The paper proposes a model-agnostic retrieval augmentation architecture for multi-modal LLMs (MM-LLMs). The approach, termed UniRAG, integrates a two-stage workflow where an external multi-modal retriever first identifies contextually relevant candidates and then appends these as in-context examples to the prompt provided to the generator. This modular design can be seamlessly applied to different downstream tasks, including image captioning (image-to-text) and text-to-image generation.
The methodology is structured around two primary components:
- Retriever Stage:
The system employs UniIR models configured with CLIP Score Fusion (CLIP-SF) and BLIP Feature Fusion (BLIP-FF), which are instruction-tuned on diverse multi-modal datasets. Specifically, these retrievers combine text and image representations either by a weighted sum of encoder outputs (CLIP-SF) or by utilizing cross-attention layers to fuse features (BLIP-FF). For a query in one modality, the retrievers extract the top candidates from a global multi-modal database using Faiss for efficient dot product similarity computation. In image captioning, for example, an input image retrieves candidate captions; for image generation, an input text query retrieves candidate images.
- Generator Stage:
- For caption generation, models such as Llava (13B), GPT-4, and Gemini-Pro are employed.

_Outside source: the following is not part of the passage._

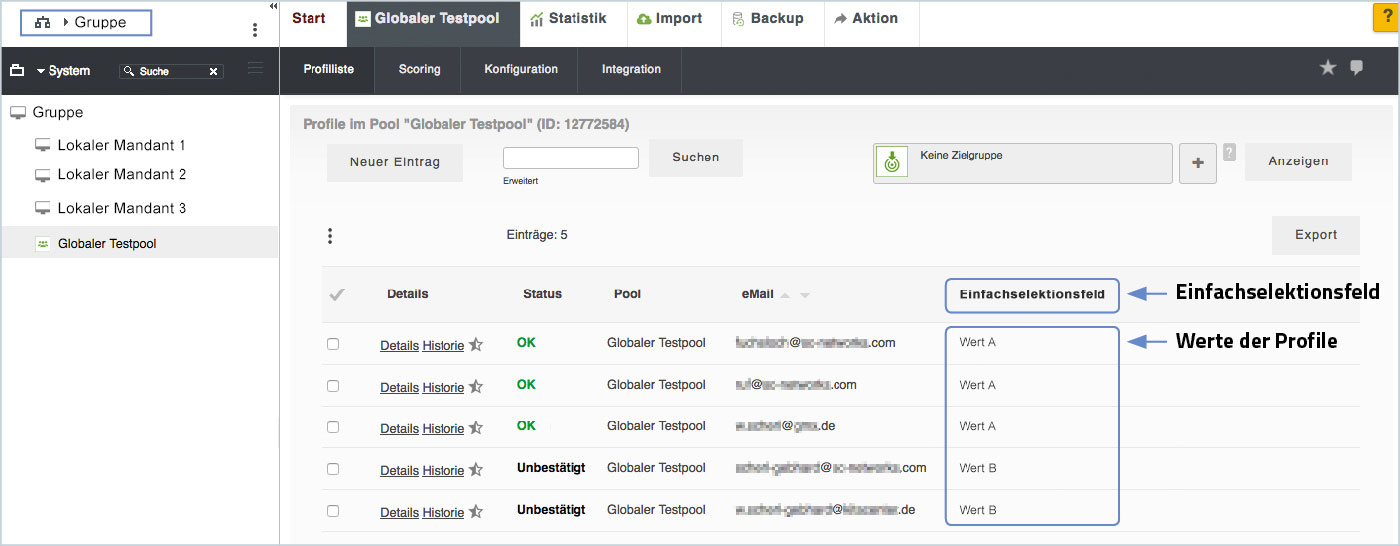Collapse the left sidebar with double arrows
The width and height of the screenshot is (1400, 546).
[273, 6]
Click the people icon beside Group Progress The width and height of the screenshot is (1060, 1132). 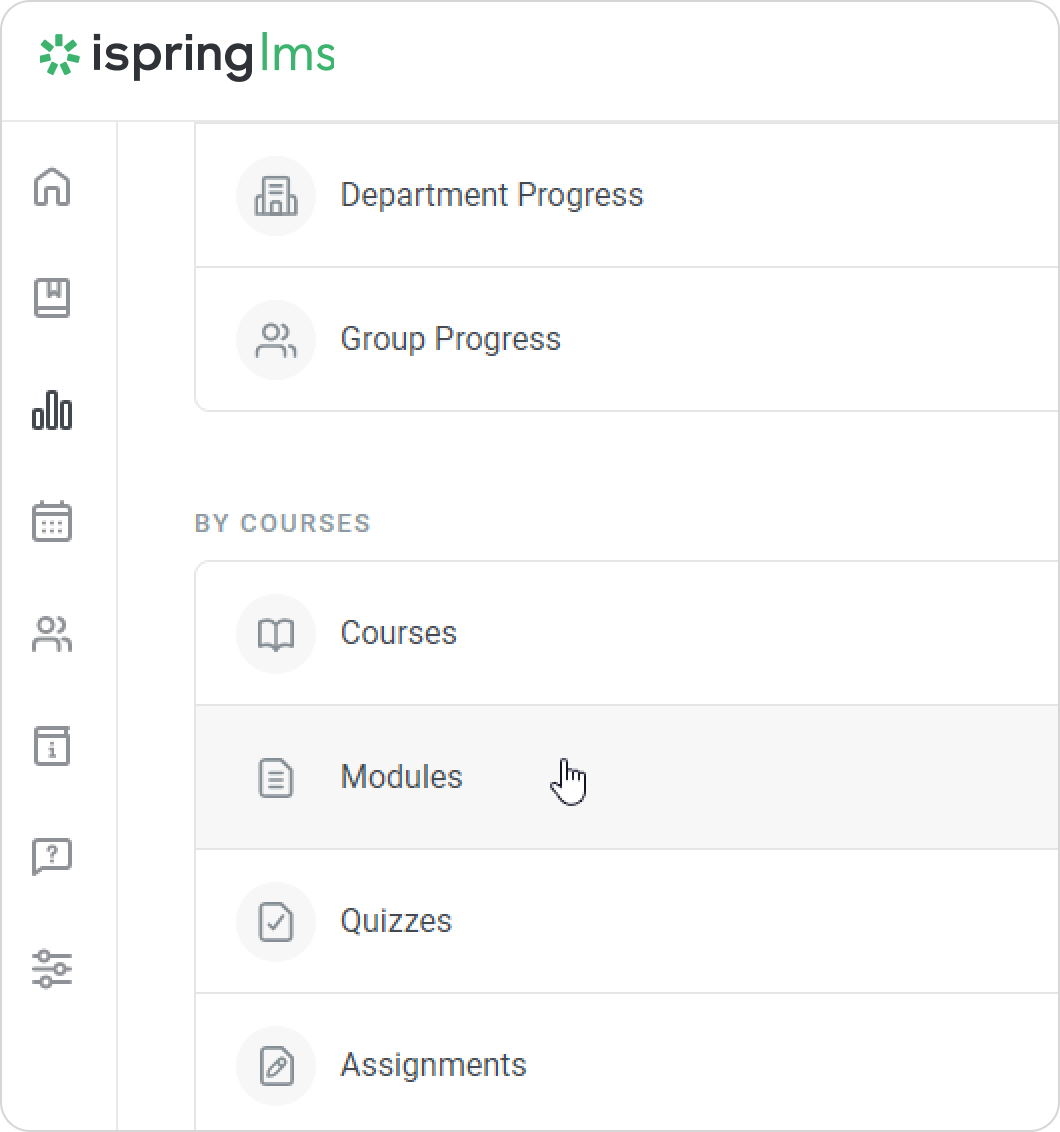tap(276, 340)
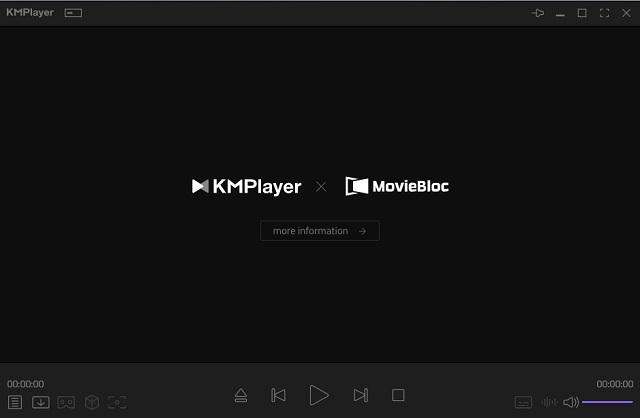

- For text-to-image generation, LaVIT (LLaMA-7B backbone) and Emu2-Gen (LLaMA-33B backbone) are used.
The experimental results systematically compare the baseline performance () with retrieval-augmented (few-shot) performance. For instance, adding just one retrieved caption in the prompt yields an improvement of approximately 10 SPICE units on the MSCOCO image captioning task relative to the zero-shot baseline. In the text-to-image generation task, augmentation leads to a decrease of roughly 30 FID units.
Several insights are reported regarding in-context example selection:
- Sensitivity to the Number of Examples:
While a single retrieved example consistently boosts generation quality, increasing beyond one can lead to performance degradation in certain configurations, particularly for smaller models. This suggests that the relevance of retrieved candidates is crucial; introducing too many less-relevant examples can confuse the generative process.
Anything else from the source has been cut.